Impact of topography of guide pattern on directed self-assembly process: focusing on defectivity

Abstract

Directed self-assembly (DSA) of block copolymer is one of the promising candidates for next generation lithography because of nanometer scale pattern resolution and straightfor-ward process steps compared to multiple patterning or self-aligned double patterning. How-ever, the defects in DSA process is one of the main obstacles for the application of DSA in actual manufacturing fabs. The critical defects of interest in DSA are mainly dislocations and bridges. Both types of defects contribute to the yield loss in high volume manufacturing.

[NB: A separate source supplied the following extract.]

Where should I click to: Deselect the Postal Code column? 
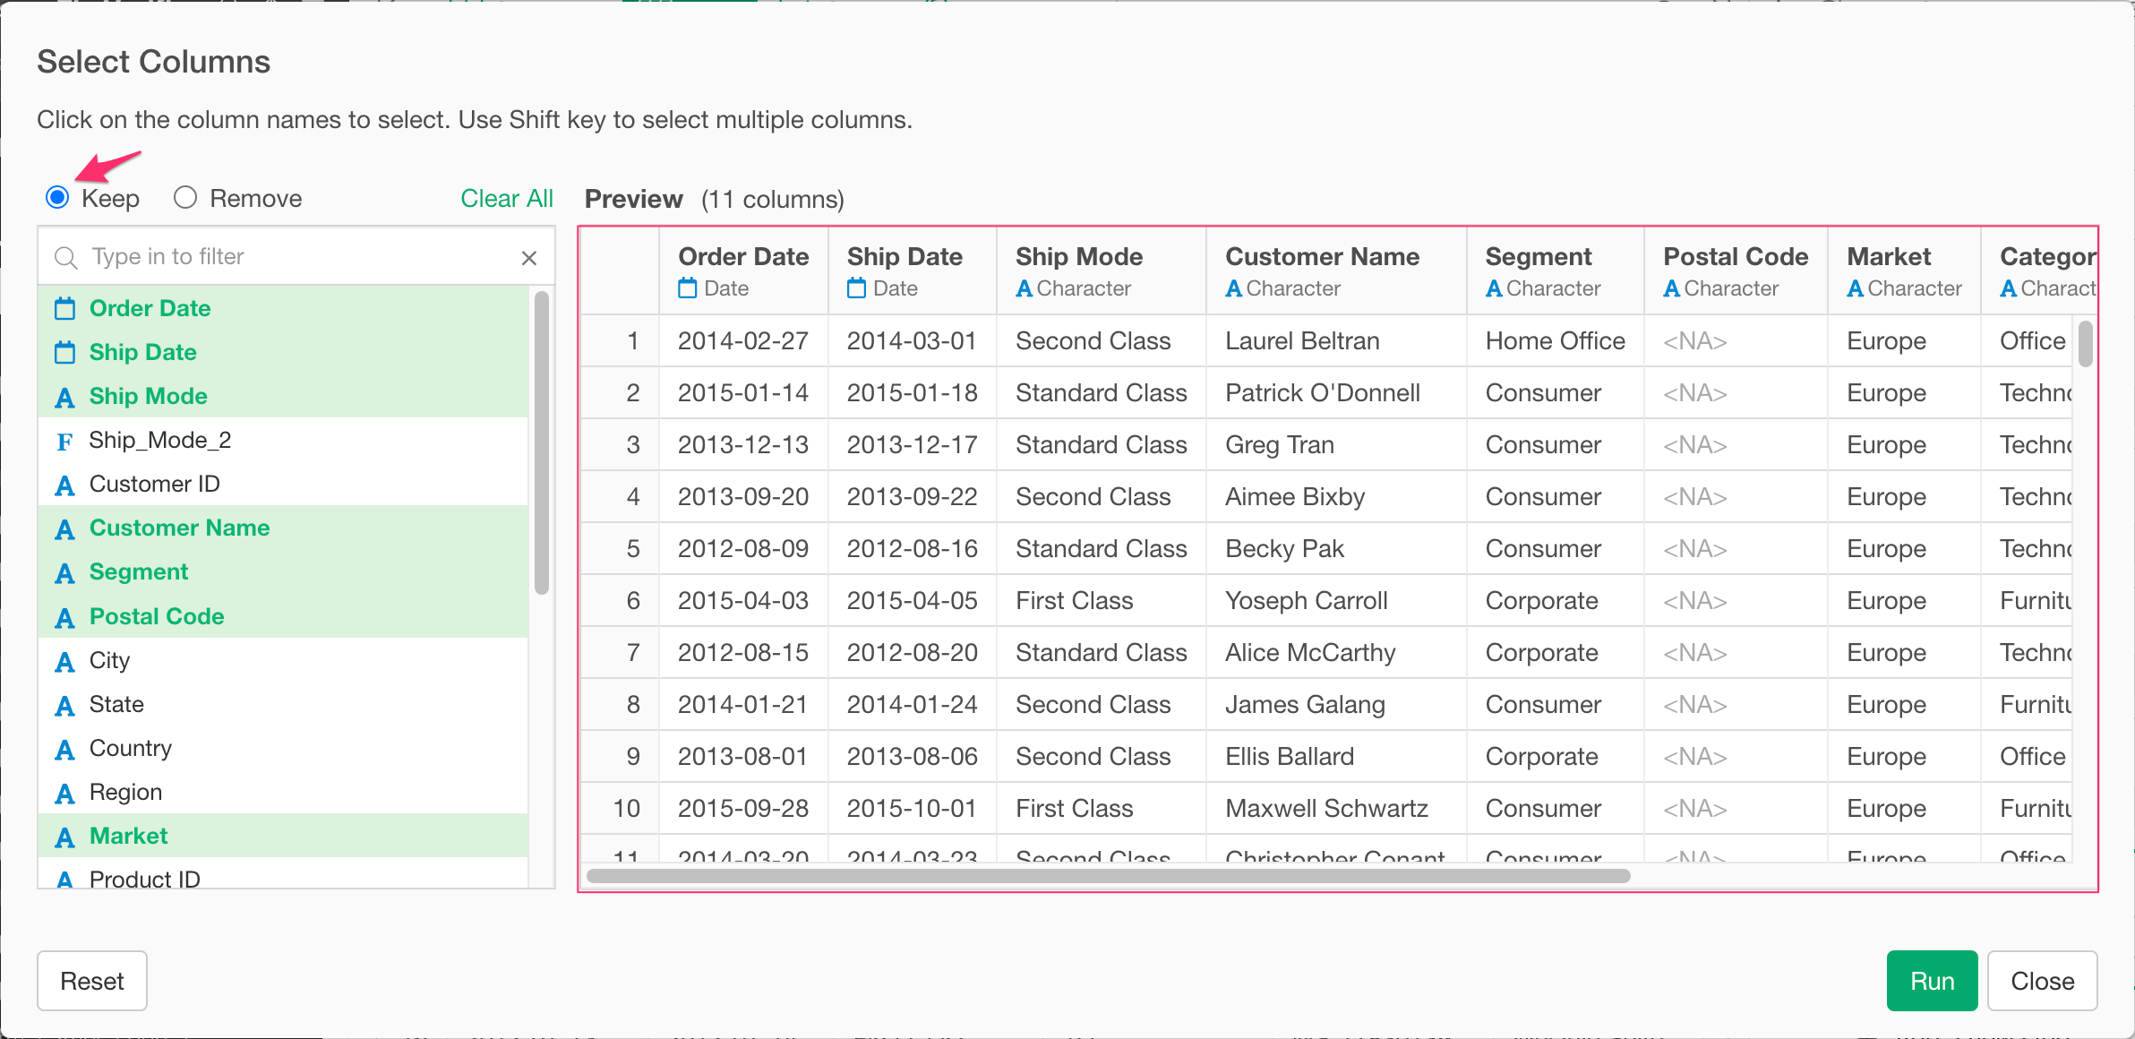157,616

The solution to mitigate the dislocation defect are well understood. Dislocation density de-creases as we anneal BCP films on the chemical pattern optimized to a given BCP system. Therefore, long enough annealing with the process conditions enabling fast assembly is an obvious approach to achieve dislocation-free DSA pattern. The recent studies suggest that the topography of chemical pattern improve the assembly kinetics due to the sidewall-guided assembly. However, the impact of this topography on bridge defects has not been addressed yet. In this study, we control the topography of chemical pattern of LiNe flow for 28 nm pitch PS-b-PMMA system and carefully analyze the impact of topography on defect using imec’s well-established defect inspection tool set. We believe the learning from this study shows us a potential pathway to control the bridge defects which often remain con-stant regardless of annealing time in DSA process.